▶ [Materials provided]
----------

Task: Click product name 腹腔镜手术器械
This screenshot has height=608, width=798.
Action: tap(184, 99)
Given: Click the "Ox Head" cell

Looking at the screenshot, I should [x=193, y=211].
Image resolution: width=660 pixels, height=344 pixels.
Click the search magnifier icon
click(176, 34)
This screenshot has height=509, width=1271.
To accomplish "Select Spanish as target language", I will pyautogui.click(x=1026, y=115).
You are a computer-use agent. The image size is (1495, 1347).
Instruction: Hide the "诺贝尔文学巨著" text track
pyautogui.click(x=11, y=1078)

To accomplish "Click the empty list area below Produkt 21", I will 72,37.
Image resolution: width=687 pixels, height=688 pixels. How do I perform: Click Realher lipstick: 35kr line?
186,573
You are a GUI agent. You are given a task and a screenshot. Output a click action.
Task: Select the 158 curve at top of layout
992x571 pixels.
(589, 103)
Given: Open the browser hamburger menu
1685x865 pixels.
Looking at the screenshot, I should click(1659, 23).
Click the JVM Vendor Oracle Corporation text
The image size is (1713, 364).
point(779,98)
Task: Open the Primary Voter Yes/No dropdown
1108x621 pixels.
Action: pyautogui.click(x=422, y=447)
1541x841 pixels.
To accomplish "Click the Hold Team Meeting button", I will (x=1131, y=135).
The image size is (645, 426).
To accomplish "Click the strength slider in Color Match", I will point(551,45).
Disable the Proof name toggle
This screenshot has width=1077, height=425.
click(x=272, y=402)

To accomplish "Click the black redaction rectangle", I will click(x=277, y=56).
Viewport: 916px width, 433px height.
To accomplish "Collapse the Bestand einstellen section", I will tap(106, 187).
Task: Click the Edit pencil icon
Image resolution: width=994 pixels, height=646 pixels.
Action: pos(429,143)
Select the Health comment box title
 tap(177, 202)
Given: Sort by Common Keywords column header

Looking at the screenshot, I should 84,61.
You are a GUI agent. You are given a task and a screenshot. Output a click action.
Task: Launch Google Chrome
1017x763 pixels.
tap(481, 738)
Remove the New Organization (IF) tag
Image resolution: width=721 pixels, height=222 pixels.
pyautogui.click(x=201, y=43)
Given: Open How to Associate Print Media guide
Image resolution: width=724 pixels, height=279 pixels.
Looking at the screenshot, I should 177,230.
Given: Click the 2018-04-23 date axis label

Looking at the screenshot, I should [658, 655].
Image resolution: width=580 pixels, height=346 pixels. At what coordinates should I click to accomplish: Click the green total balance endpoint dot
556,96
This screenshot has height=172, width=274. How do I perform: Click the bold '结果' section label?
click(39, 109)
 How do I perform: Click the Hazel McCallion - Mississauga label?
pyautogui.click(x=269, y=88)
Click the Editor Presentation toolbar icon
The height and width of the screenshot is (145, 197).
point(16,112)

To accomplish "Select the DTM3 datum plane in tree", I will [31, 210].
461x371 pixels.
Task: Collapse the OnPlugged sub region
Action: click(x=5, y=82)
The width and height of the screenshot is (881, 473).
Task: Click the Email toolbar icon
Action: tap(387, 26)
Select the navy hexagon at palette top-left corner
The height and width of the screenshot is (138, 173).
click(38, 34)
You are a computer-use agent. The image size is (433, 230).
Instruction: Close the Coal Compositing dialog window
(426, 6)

----------

▶ [Assignment] Copy, from the material above, each line in which the string "computer" occurs.

▶ [Task output]
You are a computer-use agent. The image size is (1495, 1347).
You are a computer-use agent. The image size is (433, 230).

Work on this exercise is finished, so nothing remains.